◆ **Activity**
Everything in the data below is left aside except the lines from the one containing "Task: Click the Default screen layout field" through the one containing "The image size is (1074, 520)."; repeat those exactly.

◆ **Data records**
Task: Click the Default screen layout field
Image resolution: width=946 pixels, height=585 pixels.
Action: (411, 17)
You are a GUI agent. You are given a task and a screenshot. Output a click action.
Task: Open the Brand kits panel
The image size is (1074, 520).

* * *

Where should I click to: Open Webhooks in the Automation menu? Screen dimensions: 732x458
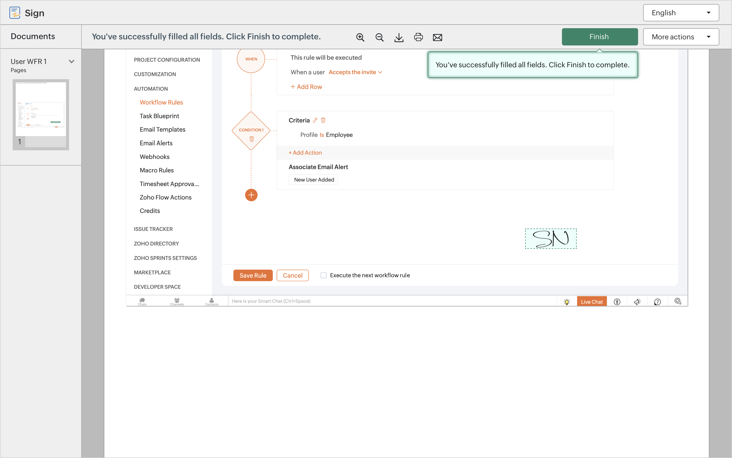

==

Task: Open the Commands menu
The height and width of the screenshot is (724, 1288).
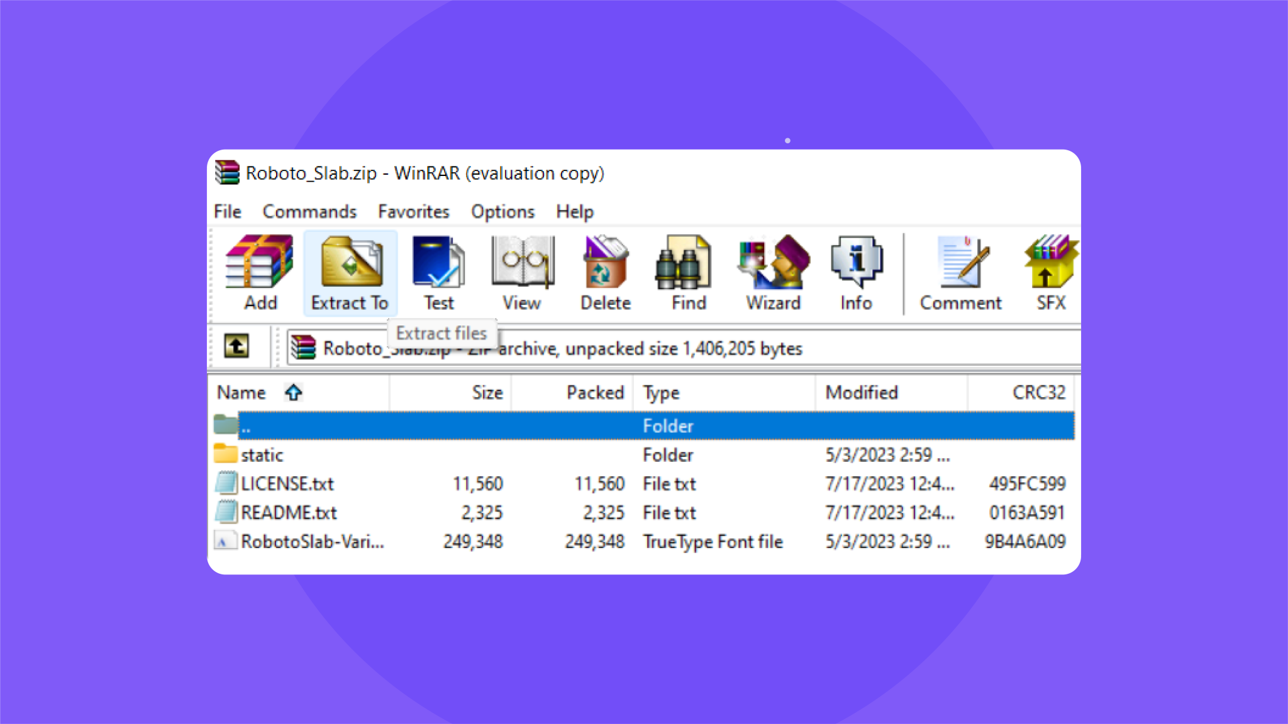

◆ **Response for this exercise**
Task: Click the Default screen layout field
Image resolution: width=946 pixels, height=585 pixels.
Action: (411, 17)
You are a GUI agent. You are given a task and a screenshot. Output a click action.
Task: Open the Brand kits panel
The image size is (1074, 520).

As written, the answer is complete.